Set down a faithful copy of every record, and skip the pictures in it.

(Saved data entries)
☆ ☆ ☆ ☆
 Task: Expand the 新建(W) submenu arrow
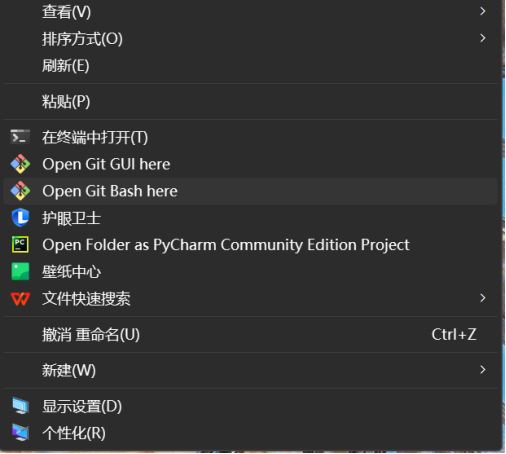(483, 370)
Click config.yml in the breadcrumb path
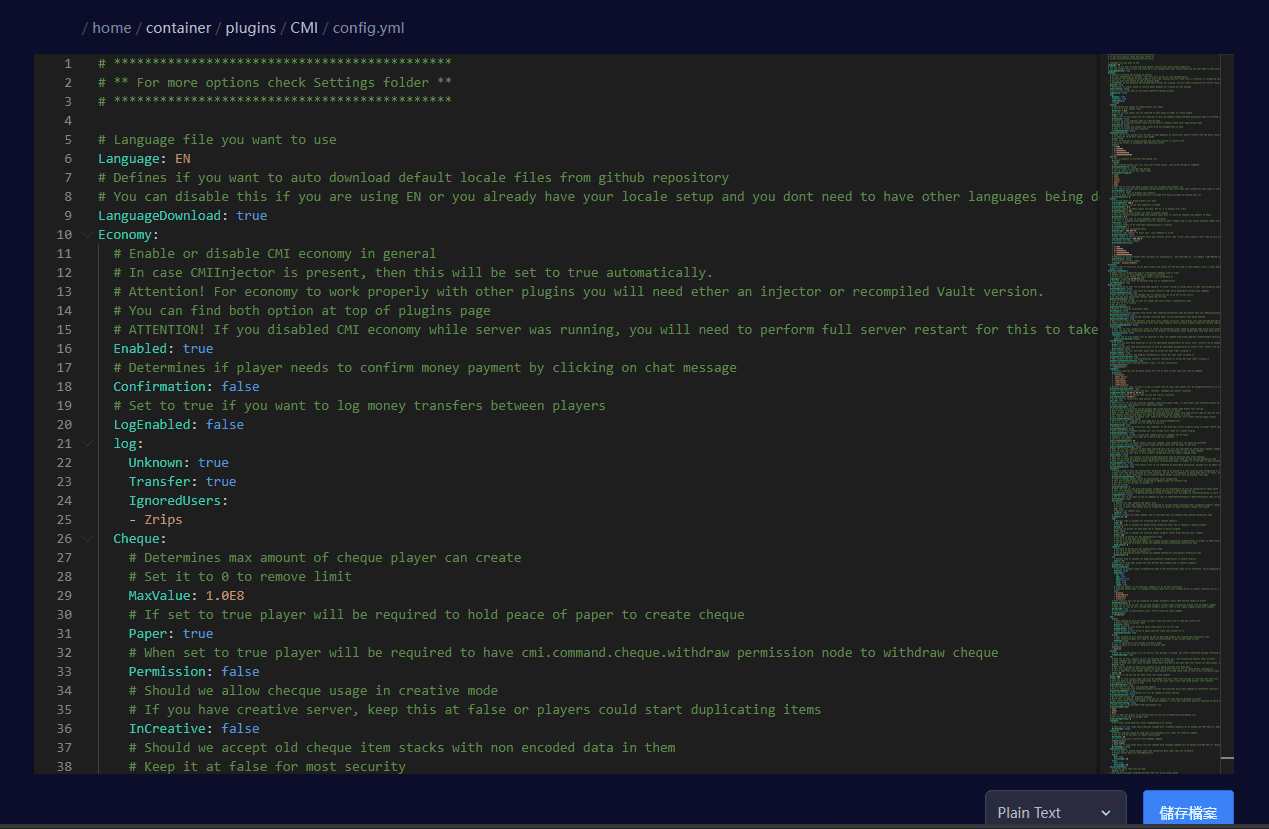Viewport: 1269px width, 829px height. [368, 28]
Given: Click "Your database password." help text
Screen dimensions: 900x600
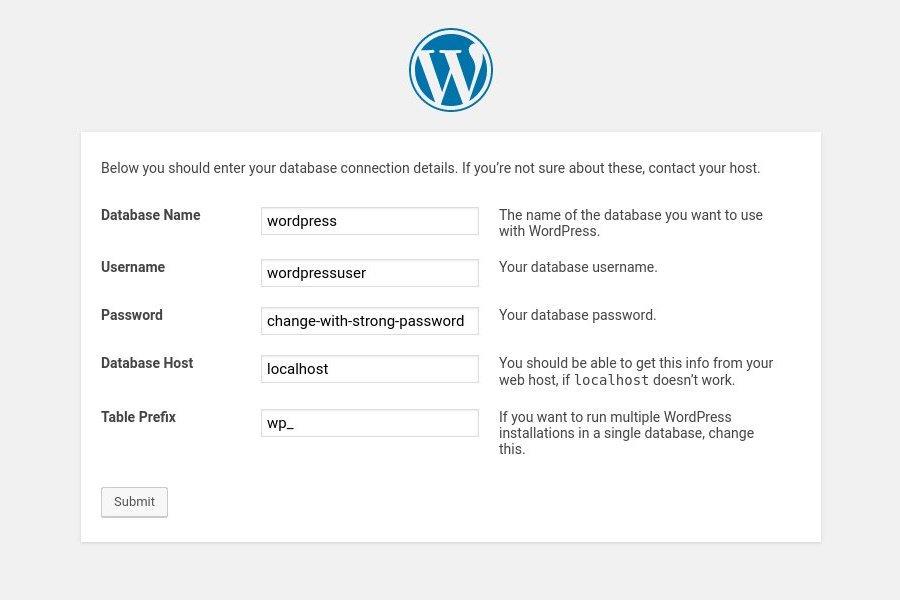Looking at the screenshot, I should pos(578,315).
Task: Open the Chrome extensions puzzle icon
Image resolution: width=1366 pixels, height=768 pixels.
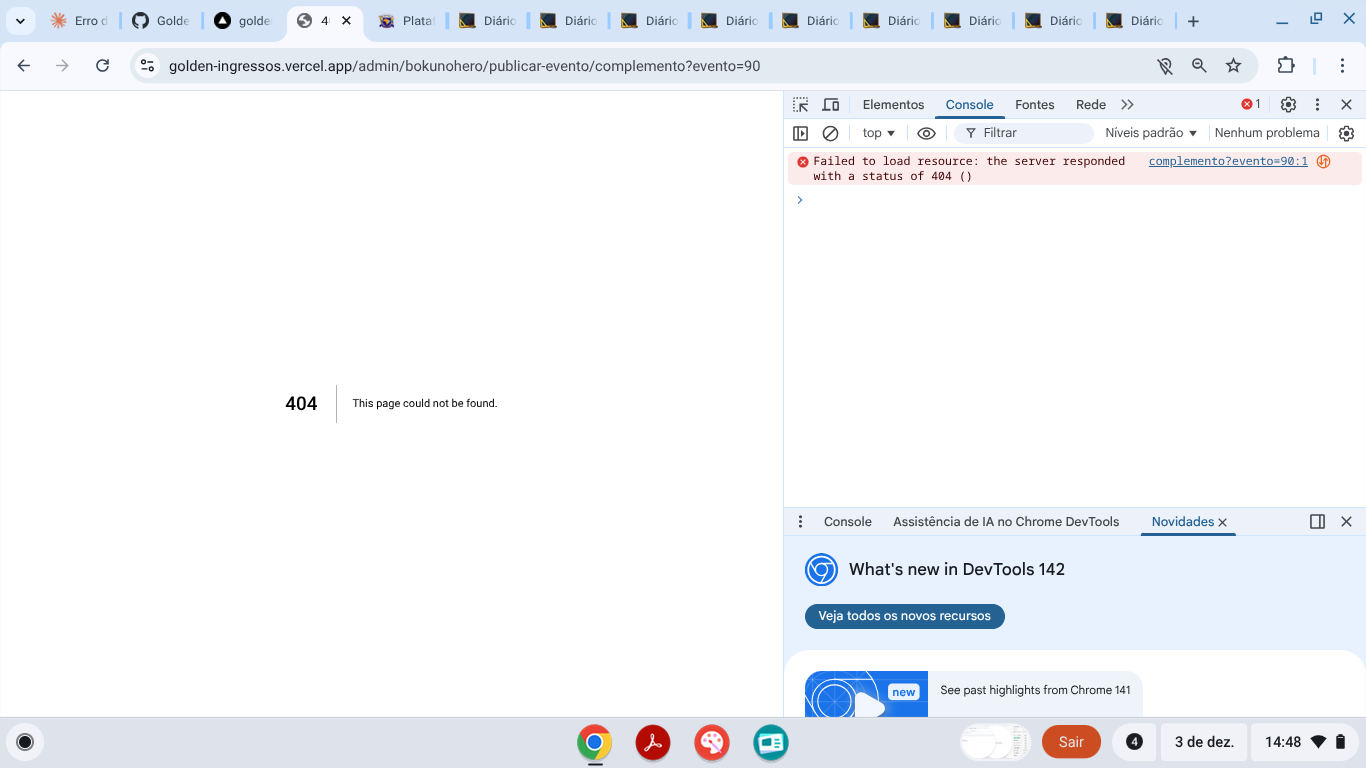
☆ ☆ ☆ ☆
* **SOLUTION FOR THIS EXERCISE**:
 Task: Expand the 新建(W) submenu arrow
(483, 370)
Click config.yml in the breadcrumb path
Viewport: 1269px width, 829px height. [368, 28]
Given: Click "Your database password." help text
Screen dimensions: 900x600
Looking at the screenshot, I should pos(578,315).
Task: Open the Chrome extensions puzzle icon
Image resolution: width=1366 pixels, height=768 pixels.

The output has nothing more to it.